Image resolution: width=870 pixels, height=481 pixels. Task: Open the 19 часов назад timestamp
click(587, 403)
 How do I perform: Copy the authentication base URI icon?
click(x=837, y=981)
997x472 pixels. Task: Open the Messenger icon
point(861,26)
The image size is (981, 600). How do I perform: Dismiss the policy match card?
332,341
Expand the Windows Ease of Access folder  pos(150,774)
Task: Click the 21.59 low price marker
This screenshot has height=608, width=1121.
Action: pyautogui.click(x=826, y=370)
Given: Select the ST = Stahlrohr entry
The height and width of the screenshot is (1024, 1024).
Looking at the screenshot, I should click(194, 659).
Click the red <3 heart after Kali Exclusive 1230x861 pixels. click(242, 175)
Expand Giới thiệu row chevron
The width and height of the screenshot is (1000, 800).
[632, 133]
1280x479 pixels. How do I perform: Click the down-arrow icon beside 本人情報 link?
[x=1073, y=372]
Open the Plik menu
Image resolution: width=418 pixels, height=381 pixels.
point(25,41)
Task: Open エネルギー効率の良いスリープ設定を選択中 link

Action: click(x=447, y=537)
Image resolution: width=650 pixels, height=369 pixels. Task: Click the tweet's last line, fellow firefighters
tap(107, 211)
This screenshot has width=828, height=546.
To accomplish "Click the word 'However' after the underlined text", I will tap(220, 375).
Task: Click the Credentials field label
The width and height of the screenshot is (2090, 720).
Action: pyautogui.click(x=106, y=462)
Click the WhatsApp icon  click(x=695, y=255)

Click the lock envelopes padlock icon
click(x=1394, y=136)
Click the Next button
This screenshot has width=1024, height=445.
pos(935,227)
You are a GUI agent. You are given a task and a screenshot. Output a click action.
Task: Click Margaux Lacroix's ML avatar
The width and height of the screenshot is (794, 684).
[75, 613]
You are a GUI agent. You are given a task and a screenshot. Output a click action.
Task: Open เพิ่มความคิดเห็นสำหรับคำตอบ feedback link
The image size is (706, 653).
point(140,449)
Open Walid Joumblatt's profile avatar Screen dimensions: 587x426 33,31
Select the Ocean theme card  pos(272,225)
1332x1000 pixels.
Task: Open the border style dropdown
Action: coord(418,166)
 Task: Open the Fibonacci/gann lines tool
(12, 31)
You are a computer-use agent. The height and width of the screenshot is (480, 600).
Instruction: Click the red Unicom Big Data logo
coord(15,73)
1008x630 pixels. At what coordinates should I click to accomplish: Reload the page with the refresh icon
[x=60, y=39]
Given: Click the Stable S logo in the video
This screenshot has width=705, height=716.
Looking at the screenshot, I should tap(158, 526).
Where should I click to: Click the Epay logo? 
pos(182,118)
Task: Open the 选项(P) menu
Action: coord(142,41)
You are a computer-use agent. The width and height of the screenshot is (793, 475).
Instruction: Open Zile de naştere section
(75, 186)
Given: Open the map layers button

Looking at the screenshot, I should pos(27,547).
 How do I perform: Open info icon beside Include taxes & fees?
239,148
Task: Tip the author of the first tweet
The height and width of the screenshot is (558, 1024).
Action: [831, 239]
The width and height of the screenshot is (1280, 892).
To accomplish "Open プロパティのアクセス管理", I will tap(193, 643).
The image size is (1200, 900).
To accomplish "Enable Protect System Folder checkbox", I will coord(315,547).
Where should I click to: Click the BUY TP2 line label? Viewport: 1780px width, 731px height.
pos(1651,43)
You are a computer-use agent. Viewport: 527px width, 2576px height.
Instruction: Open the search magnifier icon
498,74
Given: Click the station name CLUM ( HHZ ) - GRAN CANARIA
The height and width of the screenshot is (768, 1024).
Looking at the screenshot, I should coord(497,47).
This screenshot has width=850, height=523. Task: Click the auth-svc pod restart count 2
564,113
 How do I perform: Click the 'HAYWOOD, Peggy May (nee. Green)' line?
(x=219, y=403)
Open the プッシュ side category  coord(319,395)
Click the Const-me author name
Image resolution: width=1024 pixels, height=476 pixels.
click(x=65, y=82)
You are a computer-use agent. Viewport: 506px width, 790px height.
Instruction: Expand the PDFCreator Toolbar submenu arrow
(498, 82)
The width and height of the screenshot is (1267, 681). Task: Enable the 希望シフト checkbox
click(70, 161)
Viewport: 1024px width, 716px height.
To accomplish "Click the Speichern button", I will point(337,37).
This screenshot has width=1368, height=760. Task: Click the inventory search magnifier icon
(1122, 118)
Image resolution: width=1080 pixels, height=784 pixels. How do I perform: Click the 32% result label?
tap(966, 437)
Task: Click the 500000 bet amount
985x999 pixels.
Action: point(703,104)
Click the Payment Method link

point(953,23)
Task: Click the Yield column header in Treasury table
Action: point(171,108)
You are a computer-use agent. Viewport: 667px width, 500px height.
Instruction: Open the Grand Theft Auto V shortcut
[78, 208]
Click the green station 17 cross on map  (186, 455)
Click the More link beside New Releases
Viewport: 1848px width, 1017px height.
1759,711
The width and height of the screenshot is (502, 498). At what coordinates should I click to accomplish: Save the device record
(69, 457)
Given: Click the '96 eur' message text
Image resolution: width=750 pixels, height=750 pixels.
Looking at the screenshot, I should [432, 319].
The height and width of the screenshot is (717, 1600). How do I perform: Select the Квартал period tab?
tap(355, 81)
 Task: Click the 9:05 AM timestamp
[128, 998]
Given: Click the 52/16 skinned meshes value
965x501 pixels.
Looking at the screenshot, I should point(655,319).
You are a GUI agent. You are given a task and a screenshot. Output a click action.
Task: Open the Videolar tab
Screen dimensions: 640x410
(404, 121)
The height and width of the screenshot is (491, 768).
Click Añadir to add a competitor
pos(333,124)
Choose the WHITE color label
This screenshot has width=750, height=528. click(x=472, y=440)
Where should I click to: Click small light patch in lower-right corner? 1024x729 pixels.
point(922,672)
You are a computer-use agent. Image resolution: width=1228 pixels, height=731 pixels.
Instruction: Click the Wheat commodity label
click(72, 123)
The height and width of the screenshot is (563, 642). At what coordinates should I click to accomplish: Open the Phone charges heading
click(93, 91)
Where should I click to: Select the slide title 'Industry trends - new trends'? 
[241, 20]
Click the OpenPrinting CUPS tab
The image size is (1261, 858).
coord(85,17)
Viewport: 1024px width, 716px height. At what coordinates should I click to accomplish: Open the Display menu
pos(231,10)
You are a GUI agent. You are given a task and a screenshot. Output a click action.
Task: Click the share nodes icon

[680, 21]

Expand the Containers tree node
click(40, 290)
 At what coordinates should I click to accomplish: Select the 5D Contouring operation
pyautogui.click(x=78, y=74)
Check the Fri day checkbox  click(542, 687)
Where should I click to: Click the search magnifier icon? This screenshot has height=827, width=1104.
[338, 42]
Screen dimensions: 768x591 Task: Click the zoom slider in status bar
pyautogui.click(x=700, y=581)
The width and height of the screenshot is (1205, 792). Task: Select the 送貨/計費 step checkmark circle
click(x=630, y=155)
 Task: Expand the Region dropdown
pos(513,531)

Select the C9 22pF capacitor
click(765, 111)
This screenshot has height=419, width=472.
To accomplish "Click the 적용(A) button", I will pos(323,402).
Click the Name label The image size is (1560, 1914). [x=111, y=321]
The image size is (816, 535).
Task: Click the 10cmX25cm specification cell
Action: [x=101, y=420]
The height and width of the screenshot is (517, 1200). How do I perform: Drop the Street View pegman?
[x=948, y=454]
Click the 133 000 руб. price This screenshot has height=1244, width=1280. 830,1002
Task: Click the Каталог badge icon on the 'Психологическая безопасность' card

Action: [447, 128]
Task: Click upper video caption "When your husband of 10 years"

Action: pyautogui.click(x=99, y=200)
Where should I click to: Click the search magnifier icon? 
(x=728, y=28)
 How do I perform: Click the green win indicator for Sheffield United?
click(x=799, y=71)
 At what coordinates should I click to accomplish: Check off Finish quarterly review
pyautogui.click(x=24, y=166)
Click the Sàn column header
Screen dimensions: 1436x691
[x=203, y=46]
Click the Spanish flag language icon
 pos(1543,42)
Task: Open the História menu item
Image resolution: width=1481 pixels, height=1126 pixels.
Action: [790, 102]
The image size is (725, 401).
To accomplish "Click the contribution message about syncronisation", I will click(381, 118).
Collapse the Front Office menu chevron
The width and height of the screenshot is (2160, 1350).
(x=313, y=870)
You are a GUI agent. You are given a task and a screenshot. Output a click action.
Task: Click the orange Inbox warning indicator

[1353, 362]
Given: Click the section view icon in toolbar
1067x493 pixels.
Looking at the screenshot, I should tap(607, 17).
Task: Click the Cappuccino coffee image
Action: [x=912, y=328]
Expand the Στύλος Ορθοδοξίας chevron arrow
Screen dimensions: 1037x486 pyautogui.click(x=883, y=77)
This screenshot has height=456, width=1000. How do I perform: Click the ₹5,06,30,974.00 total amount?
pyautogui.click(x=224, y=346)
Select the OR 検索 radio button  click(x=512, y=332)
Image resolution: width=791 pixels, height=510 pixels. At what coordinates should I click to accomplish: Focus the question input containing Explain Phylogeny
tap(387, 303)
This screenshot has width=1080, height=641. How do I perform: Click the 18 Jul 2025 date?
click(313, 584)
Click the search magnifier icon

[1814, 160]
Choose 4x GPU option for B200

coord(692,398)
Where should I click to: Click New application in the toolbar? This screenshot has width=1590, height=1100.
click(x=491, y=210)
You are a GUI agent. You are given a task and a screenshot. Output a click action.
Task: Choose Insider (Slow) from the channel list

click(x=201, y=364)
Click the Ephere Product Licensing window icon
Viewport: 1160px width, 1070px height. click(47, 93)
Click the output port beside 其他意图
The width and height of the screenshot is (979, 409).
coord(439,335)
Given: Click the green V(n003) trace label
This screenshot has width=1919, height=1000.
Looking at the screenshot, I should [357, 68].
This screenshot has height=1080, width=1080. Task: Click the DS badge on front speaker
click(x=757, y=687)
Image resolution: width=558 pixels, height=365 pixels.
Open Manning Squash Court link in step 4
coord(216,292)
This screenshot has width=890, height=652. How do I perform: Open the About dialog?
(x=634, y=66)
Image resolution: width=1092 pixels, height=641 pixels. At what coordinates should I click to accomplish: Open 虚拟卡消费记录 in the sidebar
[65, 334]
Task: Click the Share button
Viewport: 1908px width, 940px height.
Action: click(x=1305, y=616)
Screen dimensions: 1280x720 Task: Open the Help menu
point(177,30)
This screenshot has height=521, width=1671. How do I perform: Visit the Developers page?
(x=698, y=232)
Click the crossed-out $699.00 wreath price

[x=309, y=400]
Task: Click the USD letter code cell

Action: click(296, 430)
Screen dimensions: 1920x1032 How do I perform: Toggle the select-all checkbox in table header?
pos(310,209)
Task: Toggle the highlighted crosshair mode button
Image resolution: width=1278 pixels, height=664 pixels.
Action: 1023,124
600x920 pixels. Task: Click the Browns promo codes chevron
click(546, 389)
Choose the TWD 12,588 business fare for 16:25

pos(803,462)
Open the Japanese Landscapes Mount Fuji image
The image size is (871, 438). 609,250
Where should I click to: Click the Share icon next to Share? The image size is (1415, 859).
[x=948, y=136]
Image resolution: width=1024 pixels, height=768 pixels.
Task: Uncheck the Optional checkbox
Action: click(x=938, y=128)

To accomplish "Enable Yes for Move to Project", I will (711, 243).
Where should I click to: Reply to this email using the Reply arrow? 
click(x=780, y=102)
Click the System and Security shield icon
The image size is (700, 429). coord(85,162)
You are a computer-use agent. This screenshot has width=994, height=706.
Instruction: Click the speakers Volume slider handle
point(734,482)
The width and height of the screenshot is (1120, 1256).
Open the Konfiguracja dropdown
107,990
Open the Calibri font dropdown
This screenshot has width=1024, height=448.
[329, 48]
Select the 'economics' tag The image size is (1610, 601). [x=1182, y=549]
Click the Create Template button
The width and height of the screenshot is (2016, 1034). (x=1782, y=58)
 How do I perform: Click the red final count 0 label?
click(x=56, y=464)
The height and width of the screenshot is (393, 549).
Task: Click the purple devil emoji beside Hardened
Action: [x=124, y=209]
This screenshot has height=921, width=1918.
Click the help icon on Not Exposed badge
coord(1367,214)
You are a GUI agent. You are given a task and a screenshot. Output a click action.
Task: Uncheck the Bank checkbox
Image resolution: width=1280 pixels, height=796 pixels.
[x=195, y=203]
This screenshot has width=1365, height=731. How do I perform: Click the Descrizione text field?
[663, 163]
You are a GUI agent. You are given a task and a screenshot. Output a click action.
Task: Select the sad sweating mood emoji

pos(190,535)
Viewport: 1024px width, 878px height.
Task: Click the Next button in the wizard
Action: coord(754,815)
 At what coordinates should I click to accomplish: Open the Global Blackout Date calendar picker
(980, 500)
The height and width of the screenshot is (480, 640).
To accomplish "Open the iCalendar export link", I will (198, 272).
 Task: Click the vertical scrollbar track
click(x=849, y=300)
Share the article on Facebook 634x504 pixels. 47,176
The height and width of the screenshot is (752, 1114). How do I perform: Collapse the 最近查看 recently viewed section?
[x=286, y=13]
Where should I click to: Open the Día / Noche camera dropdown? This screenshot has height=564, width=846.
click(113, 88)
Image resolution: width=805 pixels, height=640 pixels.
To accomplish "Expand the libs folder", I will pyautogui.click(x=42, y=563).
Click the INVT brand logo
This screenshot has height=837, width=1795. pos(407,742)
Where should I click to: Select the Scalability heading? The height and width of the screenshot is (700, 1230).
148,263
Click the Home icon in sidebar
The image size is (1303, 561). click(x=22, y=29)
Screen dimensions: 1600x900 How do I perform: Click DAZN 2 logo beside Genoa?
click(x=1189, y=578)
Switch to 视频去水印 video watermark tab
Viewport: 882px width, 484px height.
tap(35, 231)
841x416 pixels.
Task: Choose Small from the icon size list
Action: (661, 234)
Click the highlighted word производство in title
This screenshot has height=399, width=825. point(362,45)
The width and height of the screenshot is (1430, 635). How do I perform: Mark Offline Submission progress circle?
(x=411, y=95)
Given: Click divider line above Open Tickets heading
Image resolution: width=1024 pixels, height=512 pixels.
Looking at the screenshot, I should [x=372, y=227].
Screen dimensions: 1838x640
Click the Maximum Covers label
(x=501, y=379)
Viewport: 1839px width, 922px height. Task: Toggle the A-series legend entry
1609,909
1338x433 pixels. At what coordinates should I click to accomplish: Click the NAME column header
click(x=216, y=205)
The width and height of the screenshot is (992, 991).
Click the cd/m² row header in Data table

#####

INSTRUCTIONS TO FOLLOW =
Among the records, find every line holding the word "computer" and copy it.

YOUR RESPONSE =
You are a computer-use agent. The height and width of the screenshot is (480, 600).
You are a computer-use agent. The width and height of the screenshot is (793, 475).
You are a computer-use agent. Viewport: 527px width, 2576px height.
You are a computer-use agent. Viewport: 506px width, 790px height.
You are a computer-use agent. Viewport: 667px width, 500px height.
You are a computer-use agent. Image resolution: width=1228 pixels, height=731 pixels.
You are a computer-use agent. This screenshot has width=994, height=706.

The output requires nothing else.